They all forget.  The next day just happens as the ones before and the ones following.  What's worse is the thought of them remembering at the sight of you.  A walking tragedy, polarized.  The one left to tell of perseverance and the found silver lining.  Most days, especially close to the interruption, you fake it hiding in a facade of strength and learned living.  You get lost in the day. I still forget even now.  Lapses of time, circumstance and reality erase death in fast fleeting moments.  I forget I'm a widower.  I forget I'm alone.  Until night comes and busyness fades with the day.  Then I remember again very well the cause for all this commotion, this upheaval of life.  Disruption.  No one likes to be stopped mid-conversation with words still left to say.  Interrupted and the words left just hanging with no place to land.

There you go.  That's the prickly heart of the matter.  Life interrupted.  Left hanging, suspended and final.

Loneliness is lost.  Deeper than companionship so sweet and identifying is the wandering afterward.  I wander as I wonder.  What of life now?  This dark interlude.  Does it give way to something better?  Some place happier?  Will life again ever resemble the day lost?  Should it?

I am convinced ever so deeply that it will, but when, where, what and how, require trust and faith that is, in spots, thin.

This is nothing new.  I've been lonely since the moment she left.  Many steps through treacherous impasses have made me more honest and bare.  Being honest about being lonely feels good to me signaling stability and security.  Admitting to loneliness for me is saying that I do not know the way, I am searching for place to rest, I need people close to me more now.  I am more vulnerable.  I am weaker.  All signs of greater strength of lasting, guiding value.

Being lonely has never meant being desperate for companionship.  That will come just as soon as it again makes sense, and it will, but that is eternally secondary to finding my way now and discovering purpose in loneliness.  In loneliness, I find great strength.  In solitude, I find solidarity that I've not known before.  Because I need it, it is there.  Companionship with God.  The Author of life littering my path with his graces leading to shelter.  Covering me in storms.

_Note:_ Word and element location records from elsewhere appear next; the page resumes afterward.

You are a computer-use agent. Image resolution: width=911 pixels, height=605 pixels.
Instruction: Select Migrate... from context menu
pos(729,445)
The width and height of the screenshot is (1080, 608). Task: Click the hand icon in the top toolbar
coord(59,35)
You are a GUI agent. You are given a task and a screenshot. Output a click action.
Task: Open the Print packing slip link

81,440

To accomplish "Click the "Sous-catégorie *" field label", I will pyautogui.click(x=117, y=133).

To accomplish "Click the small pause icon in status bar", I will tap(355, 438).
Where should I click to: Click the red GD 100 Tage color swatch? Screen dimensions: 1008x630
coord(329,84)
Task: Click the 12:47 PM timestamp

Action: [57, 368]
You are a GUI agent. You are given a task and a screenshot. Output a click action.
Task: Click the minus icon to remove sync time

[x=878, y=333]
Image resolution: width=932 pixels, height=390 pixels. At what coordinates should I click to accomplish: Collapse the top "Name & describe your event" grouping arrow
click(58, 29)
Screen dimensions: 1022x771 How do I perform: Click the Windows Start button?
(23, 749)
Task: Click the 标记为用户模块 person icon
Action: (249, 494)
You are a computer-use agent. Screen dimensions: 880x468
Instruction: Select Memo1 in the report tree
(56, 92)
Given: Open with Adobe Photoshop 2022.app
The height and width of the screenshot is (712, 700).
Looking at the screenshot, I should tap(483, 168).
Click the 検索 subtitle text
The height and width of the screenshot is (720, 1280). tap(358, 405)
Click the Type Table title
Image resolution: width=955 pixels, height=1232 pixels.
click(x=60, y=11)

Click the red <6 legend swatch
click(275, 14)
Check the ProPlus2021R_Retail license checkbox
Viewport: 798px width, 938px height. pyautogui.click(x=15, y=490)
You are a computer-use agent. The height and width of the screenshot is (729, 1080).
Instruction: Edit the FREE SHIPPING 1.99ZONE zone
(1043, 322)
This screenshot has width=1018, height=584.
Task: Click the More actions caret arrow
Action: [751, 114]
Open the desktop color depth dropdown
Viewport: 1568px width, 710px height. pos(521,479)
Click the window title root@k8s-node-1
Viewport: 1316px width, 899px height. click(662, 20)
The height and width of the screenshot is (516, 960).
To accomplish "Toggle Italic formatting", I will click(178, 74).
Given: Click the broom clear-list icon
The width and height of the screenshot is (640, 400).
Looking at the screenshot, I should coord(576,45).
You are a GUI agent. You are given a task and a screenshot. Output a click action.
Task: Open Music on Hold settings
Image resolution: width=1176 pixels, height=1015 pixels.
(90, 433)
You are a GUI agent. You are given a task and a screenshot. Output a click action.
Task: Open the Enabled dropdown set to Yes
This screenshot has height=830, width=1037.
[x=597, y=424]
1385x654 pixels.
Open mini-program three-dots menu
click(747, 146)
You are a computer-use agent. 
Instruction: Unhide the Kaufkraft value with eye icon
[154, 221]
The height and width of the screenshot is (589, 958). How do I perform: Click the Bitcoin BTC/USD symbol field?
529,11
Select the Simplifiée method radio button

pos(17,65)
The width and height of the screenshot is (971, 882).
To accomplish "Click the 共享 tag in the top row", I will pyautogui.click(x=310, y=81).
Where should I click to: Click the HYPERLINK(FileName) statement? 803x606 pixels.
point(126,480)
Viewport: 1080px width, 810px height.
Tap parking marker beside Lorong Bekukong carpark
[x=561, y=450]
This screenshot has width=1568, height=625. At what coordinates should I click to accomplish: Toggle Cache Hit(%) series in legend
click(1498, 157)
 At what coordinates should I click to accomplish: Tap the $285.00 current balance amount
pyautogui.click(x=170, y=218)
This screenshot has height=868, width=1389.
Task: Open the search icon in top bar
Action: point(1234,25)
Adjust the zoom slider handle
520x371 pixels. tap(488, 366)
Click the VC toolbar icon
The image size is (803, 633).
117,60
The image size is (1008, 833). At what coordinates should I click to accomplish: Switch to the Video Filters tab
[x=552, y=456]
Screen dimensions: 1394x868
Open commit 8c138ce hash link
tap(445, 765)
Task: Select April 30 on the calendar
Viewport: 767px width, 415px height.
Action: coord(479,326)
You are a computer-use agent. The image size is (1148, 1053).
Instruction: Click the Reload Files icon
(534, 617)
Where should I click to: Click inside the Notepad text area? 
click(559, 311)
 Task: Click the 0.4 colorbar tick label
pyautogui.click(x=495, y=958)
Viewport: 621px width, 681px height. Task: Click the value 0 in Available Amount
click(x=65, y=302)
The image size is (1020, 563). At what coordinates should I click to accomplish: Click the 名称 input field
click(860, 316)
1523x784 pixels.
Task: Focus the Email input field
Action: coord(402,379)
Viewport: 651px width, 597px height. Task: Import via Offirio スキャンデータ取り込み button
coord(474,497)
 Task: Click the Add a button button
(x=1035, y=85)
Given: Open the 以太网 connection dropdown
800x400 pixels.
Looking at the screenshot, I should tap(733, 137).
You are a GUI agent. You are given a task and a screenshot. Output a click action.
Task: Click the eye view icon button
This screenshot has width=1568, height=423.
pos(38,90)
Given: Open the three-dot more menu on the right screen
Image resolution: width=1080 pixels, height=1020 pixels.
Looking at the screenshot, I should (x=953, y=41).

Finding me in fog.  Stabilizing me in turbulence.  Allowing me to hide when I need and breathe when I cannot.

A real God finding me amidst real wrong in real life.  This is good and unique.  Dare I even think it, a blessing.

My prayer is that I always remember the bountifulness of these lonely nights leading me to stronger shelter.  One day, probably sooner than later, life will be settled wondrously and clean.  Fuller.  In that goodness, apart from this loneliness, may I always remember this couch, the silence, the distance and the ringing of questions.  For these are the beams of his shelter in which I dwell.